§ PROMPT:
Write each record again exactly as it stands.

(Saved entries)
Content starts
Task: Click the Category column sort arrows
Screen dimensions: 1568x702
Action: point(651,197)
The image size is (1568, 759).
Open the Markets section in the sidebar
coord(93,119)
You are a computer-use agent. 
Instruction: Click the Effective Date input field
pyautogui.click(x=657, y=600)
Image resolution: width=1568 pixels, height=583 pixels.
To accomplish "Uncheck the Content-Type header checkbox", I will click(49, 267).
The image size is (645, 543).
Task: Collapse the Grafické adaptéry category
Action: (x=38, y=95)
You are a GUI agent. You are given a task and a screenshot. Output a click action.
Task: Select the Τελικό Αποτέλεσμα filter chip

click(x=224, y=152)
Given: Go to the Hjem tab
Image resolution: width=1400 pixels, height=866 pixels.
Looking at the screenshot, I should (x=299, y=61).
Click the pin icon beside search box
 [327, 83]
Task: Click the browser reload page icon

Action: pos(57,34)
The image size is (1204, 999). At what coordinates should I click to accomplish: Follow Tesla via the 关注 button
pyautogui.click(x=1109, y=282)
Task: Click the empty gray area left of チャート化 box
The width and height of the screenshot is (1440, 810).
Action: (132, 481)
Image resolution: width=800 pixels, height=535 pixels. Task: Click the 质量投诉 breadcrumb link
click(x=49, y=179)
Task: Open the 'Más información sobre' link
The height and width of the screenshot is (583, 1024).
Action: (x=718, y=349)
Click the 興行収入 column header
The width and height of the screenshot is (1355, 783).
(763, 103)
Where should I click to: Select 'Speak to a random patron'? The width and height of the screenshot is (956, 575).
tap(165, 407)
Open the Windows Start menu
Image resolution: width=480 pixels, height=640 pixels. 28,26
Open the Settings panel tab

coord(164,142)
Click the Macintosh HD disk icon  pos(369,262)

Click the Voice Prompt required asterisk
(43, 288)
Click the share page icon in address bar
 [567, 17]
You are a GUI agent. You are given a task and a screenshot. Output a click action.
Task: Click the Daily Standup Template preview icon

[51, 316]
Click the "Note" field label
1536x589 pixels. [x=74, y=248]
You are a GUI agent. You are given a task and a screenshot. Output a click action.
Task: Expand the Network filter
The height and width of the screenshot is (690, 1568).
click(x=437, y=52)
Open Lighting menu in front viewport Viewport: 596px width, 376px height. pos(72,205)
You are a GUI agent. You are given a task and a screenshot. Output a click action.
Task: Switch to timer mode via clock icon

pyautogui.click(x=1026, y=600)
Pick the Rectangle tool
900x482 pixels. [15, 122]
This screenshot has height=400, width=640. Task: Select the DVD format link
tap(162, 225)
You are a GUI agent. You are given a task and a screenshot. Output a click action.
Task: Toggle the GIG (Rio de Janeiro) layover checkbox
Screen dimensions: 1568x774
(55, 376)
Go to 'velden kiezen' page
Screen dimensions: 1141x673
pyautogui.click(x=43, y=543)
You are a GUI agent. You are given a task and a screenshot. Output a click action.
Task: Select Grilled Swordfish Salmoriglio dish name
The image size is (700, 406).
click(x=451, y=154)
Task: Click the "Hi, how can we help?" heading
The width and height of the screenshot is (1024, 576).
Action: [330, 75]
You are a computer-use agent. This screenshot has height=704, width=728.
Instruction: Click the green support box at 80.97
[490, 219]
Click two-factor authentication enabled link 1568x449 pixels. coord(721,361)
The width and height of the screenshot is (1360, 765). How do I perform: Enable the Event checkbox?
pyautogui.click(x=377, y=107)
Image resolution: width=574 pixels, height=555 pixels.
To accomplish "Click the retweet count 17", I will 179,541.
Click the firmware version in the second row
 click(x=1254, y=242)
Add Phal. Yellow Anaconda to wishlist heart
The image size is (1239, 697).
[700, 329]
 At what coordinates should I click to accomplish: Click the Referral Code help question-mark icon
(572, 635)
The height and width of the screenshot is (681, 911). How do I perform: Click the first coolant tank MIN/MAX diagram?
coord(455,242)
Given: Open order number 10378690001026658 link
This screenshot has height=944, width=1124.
Content ends
§ ANSWER BELOW:
Task: Click the Category column sort arrows
Screen dimensions: 1568x702
Action: point(651,197)
The image size is (1568, 759).
Open the Markets section in the sidebar
coord(93,119)
You are a computer-use agent. 
Instruction: Click the Effective Date input field
pyautogui.click(x=657, y=600)
Image resolution: width=1568 pixels, height=583 pixels.
To accomplish "Uncheck the Content-Type header checkbox", I will click(49, 267).
The image size is (645, 543).
Task: Collapse the Grafické adaptéry category
Action: (x=38, y=95)
You are a GUI agent. You are given a task and a screenshot. Output a click action.
Task: Select the Τελικό Αποτέλεσμα filter chip

click(x=224, y=152)
Given: Go to the Hjem tab
Image resolution: width=1400 pixels, height=866 pixels.
Looking at the screenshot, I should (x=299, y=61).
Click the pin icon beside search box
 [327, 83]
Task: Click the browser reload page icon

Action: pos(57,34)
The image size is (1204, 999). At what coordinates should I click to accomplish: Follow Tesla via the 关注 button
pyautogui.click(x=1109, y=282)
Task: Click the empty gray area left of チャート化 box
The width and height of the screenshot is (1440, 810).
Action: (132, 481)
Image resolution: width=800 pixels, height=535 pixels. Task: Click the 质量投诉 breadcrumb link
click(x=49, y=179)
Task: Open the 'Más información sobre' link
The height and width of the screenshot is (583, 1024).
Action: (x=718, y=349)
Click the 興行収入 column header
The width and height of the screenshot is (1355, 783).
(763, 103)
Where should I click to: Select 'Speak to a random patron'? The width and height of the screenshot is (956, 575).
tap(165, 407)
Open the Windows Start menu
Image resolution: width=480 pixels, height=640 pixels. 28,26
Open the Settings panel tab

coord(164,142)
Click the Macintosh HD disk icon  pos(369,262)

Click the Voice Prompt required asterisk
(43, 288)
Click the share page icon in address bar
 [567, 17]
You are a GUI agent. You are given a task and a screenshot. Output a click action.
Task: Click the Daily Standup Template preview icon

[51, 316]
Click the "Note" field label
1536x589 pixels. [x=74, y=248]
You are a GUI agent. You are given a task and a screenshot. Output a click action.
Task: Expand the Network filter
The height and width of the screenshot is (690, 1568).
click(x=437, y=52)
Open Lighting menu in front viewport Viewport: 596px width, 376px height. pos(72,205)
You are a GUI agent. You are given a task and a screenshot. Output a click action.
Task: Switch to timer mode via clock icon

pyautogui.click(x=1026, y=600)
Pick the Rectangle tool
900x482 pixels. [15, 122]
This screenshot has height=400, width=640. Task: Select the DVD format link
tap(162, 225)
You are a GUI agent. You are given a task and a screenshot. Output a click action.
Task: Toggle the GIG (Rio de Janeiro) layover checkbox
Screen dimensions: 1568x774
(55, 376)
Go to 'velden kiezen' page
Screen dimensions: 1141x673
pyautogui.click(x=43, y=543)
You are a GUI agent. You are given a task and a screenshot. Output a click action.
Task: Select Grilled Swordfish Salmoriglio dish name
The image size is (700, 406).
click(x=451, y=154)
Task: Click the "Hi, how can we help?" heading
The width and height of the screenshot is (1024, 576).
Action: [330, 75]
You are a computer-use agent. This screenshot has height=704, width=728.
Instruction: Click the green support box at 80.97
[490, 219]
Click two-factor authentication enabled link 1568x449 pixels. coord(721,361)
The width and height of the screenshot is (1360, 765). How do I perform: Enable the Event checkbox?
pyautogui.click(x=377, y=107)
Image resolution: width=574 pixels, height=555 pixels.
To accomplish "Click the retweet count 17", I will 179,541.
Click the firmware version in the second row
 click(x=1254, y=242)
Add Phal. Yellow Anaconda to wishlist heart
The image size is (1239, 697).
[700, 329]
 At what coordinates should I click to accomplish: Click the Referral Code help question-mark icon
(572, 635)
The height and width of the screenshot is (681, 911). How do I perform: Click the first coolant tank MIN/MAX diagram?
coord(455,242)
Given: Open order number 10378690001026658 link
This screenshot has height=944, width=1124.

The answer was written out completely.